- _RECORDS PROVIDED_
--------------------------------

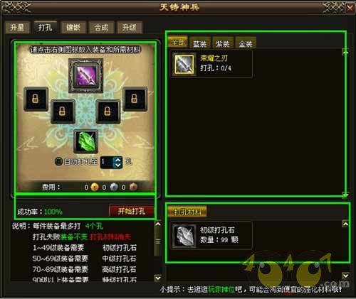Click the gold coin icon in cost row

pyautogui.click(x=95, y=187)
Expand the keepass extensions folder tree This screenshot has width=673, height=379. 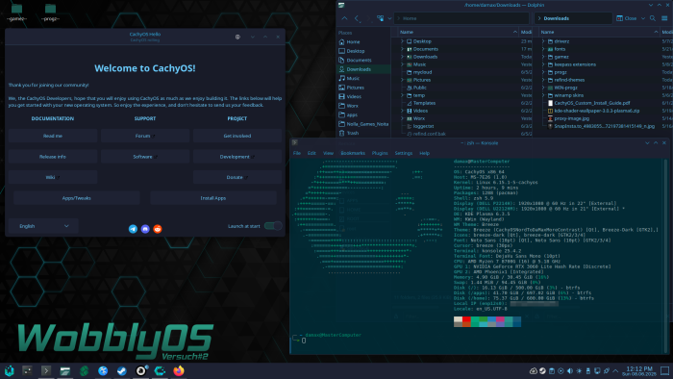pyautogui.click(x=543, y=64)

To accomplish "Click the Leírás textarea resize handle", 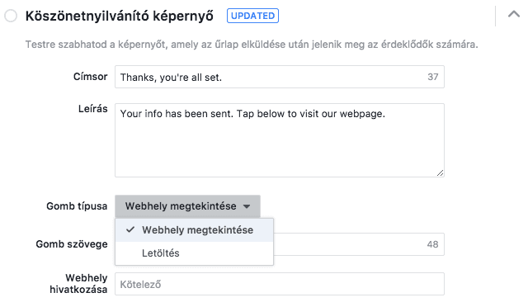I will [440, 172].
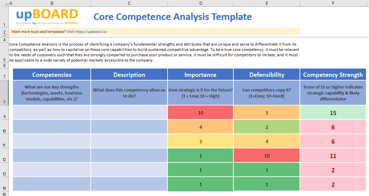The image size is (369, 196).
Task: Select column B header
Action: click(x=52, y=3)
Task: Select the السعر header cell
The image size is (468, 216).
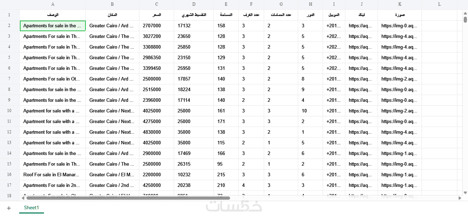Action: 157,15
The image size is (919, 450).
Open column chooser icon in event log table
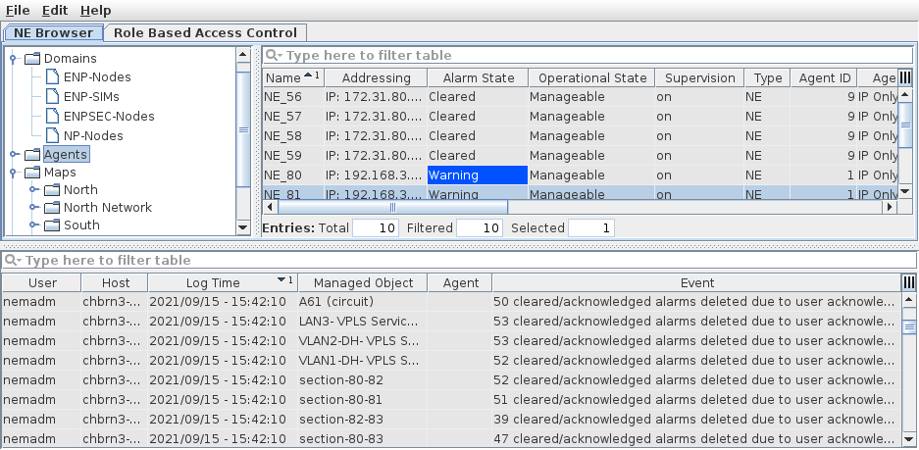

--------------------------------

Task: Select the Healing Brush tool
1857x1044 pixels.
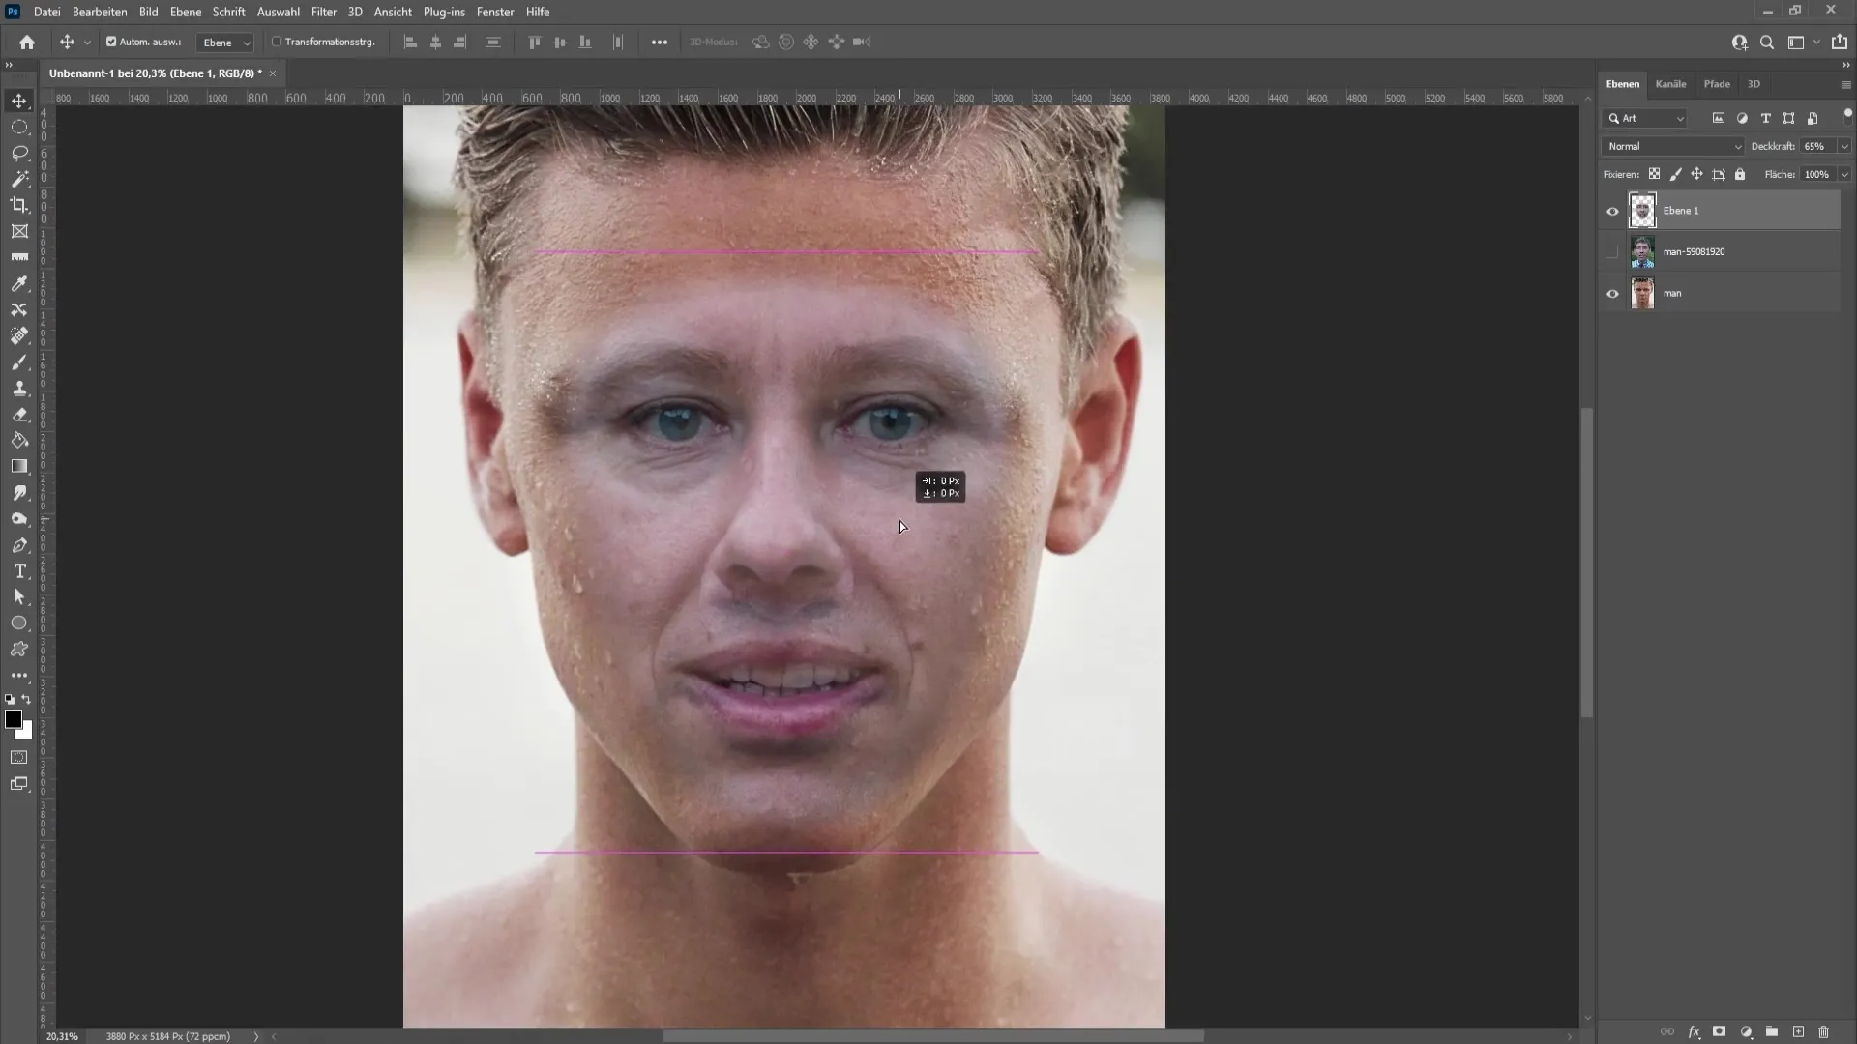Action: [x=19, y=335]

--------------------------------

- _TASK STATEMENT_
Reproduce the material verbatim, beginning at the line that contains "Task: Select the Healing Brush tool" and ending after the line that contains "Action: [x=19, y=335]", and omit the pictures.

- _ANSWER FOR THE TASK_
Task: Select the Healing Brush tool
1857x1044 pixels.
Action: [x=19, y=335]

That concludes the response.